Rihanna's Talk That Talk debuted in third place with sales of 197,000, just a tad behind LOUD, which sold 207,000 discs in its first week, in November last year.

Drake's Take Care dropped 73 percent from first to fourth place, moving another 173,000 copies, enough to put him ahead of Mary J. Blige's My Life II: The Journey Continues, Act I (how's that for a title?), which debuted in fifth with 156,000—less than half of Blige's last set, 2009's Stronger With Each Tear, which sold 330,000 in its first week.

In sixth, Justin Bieber's Under The Mistletoe ticked up 69 percent to 142,000 (lifting the total to 533,000), while Adele, in her 38th week, finally exited the Top 5. Her 21 came in seventh, despite a 24 percent sales bump to 140,000. The end of an era!

Daughtry's Break the Spell underwhelmed, debuting in eighth place with sales of 129,000. That's a major drop from the band's last two albums, 2009's Leave This Town and 2007's Daughtry, which started with 269,000 and 304,000, respectively.

Scotty McCreery proved his mom-and-grandma appeal this week with a Groban-esque 165 percent sales bump (88,000 copies) for his debut, Clear As Day.

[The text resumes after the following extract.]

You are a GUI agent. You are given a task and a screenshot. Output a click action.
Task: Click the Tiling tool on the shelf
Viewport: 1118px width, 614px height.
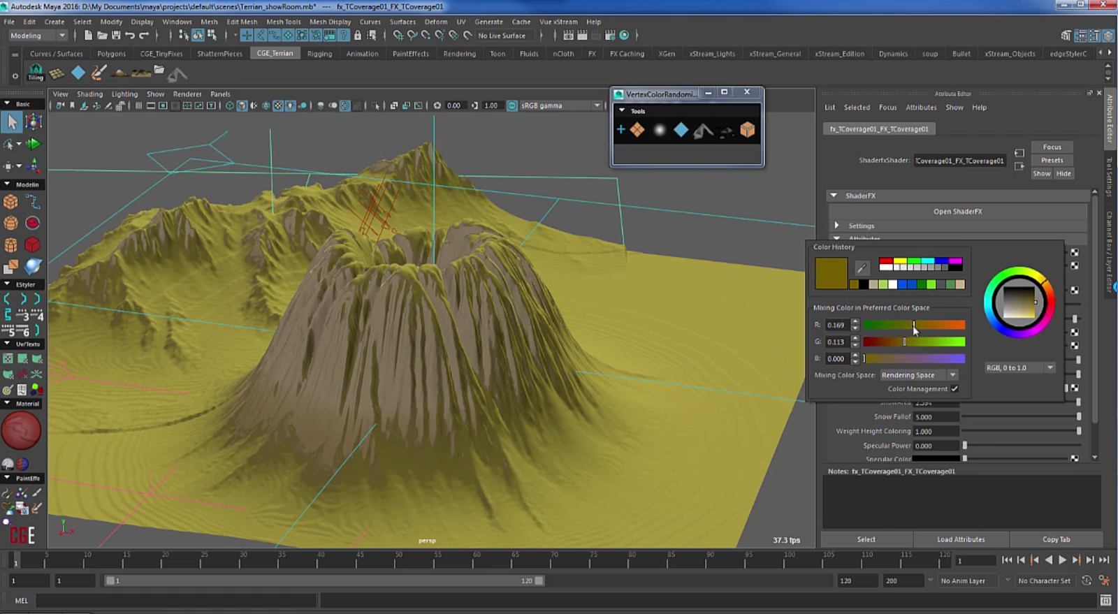coord(35,72)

And rounding out the Top 10 is Coldplay's Mylo Xyolto, which moved 79,000 copies and has now sold 754,000 total.

Other notable debuts: Taylor Swift's Speak Now World Tour Live moved 77,000 copies in its first week (No. 11), Big Time Rush's Elevate sold 70,000 (No. 12), and James Durbin entered the chart at number 36, selling 28,000 copies of his debut, Memories of a Beautiful Disaster.